Hi Markus
If db.ignore.internal.links =false then URL "x.abc.com" will be ignored
or not while seed URL is "www.abc.com". If yes then what I have to do
to include subdomains .I just want to crawl all the out links of the
page which belong to the "abc.com","x.abc.com","abc.ax.com" only.(In
this case we can not use db.ignore.internal.links =true as it will
allow all the outlinks of entirely different hosts and domains )
Can we solve this problem can be solved by edit the url-filter.txt
accordingly.If yes then is there any other way to resolve this problem.
Thanks
On Thursday 25 February 2016 04:11 AM, Manish Verma wrote:
Thanks Markus, Yes this answered my question.
So basically one queue is created for each sub domain when queue mode is set
byHost.
Thanks
On Feb 24, 2016, at 1:54 PM, Markus Jelsma <[email protected]> wrote:
Hello - separated by name means by hostname. In your example there are in
queueMode byHost only two queues, www.apple.com and itunes.apple.com. When
queued by domain, there is obviously just one queue, the apple.com queue.
Does this answer your question?
Markus
-----Original message-----
From:Manish Verma <[email protected]>
Sent: Wednesday 24th February 2016 22:36
To: [email protected]
Subject: Re: How does fetcher.queue.mode seprates url for queues when it is
set byhost
What you mean seprate by name only here.
I have below urls can you please tell how many queues will be here if queue
mode is byhost.
http://www.apple.com/ipad/ <http://www.apple.com/ipad/>
http://www.apple.com/iphone/ <http://www.apple.com/iphone/>
http://itunes.apple.com
Thanks
On Feb 24, 2016, at 12:52 PM, Markus Jelsma <[email protected]> wrote:
Hello Manish - byHost in fetcher|generate.queu.mode means queue/separate by
name only. Generator nor fetcher use IP address information for queuing
purposes. I am not sure what you mean by working with a load balancer. A
hostname resolves to one or more IP's, possibly any casted addresses as well.
As far as i know/remember, a single IP is used during the fetch, without any
DNS round robin, but this might be different between protocol plugins.
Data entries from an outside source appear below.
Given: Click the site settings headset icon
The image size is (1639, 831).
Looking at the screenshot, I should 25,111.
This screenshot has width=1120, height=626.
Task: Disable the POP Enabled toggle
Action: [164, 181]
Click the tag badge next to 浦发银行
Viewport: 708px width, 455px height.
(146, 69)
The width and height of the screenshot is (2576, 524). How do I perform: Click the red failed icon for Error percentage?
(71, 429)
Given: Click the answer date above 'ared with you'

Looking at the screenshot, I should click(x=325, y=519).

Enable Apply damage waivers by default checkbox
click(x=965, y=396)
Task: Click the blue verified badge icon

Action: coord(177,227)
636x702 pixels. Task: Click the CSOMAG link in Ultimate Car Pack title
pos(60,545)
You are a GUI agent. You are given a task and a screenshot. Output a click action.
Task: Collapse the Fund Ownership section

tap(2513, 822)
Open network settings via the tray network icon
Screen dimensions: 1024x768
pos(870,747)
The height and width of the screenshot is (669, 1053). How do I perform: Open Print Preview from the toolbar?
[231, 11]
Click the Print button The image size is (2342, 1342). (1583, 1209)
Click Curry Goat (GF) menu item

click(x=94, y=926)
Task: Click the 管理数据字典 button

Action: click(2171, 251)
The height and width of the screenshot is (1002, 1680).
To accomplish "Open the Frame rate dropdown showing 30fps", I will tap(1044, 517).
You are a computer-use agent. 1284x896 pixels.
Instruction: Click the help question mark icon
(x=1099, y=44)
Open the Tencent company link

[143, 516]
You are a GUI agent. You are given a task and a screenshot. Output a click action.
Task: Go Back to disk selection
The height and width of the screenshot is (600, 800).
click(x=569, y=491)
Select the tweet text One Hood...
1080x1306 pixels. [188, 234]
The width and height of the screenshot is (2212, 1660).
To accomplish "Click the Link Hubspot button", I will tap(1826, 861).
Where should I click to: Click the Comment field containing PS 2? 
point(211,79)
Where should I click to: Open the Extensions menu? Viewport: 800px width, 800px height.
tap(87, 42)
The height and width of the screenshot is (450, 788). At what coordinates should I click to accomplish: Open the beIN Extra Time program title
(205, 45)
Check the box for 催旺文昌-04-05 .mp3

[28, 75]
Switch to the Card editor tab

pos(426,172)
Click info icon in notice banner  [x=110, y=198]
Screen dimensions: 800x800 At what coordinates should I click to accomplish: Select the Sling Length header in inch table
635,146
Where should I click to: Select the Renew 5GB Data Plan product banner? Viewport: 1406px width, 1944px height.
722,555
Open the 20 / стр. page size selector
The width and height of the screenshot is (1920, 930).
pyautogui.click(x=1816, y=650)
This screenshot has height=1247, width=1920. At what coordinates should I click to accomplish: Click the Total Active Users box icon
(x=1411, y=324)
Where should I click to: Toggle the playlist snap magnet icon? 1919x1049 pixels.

Do you have a concrete problem to solve?
Markus
-----Original message-----
From:Manish Verma <[email protected]>
Sent: Wednesday 24th February 2016 21:45
To: [email protected]
Subject: How does fetcher.queue.mode seprates url for queues when it is set
byhost
Hi,
I am little bot confused over how fetcher.queue.mode property identifies the
urls.
How does it work when the value is given “byhost”, does it identify urls by IP
? , how does it work with load balancer.
I know it creates queue based on host but what does mean by host here ?
Is there any other property which have impact on this.
Thanks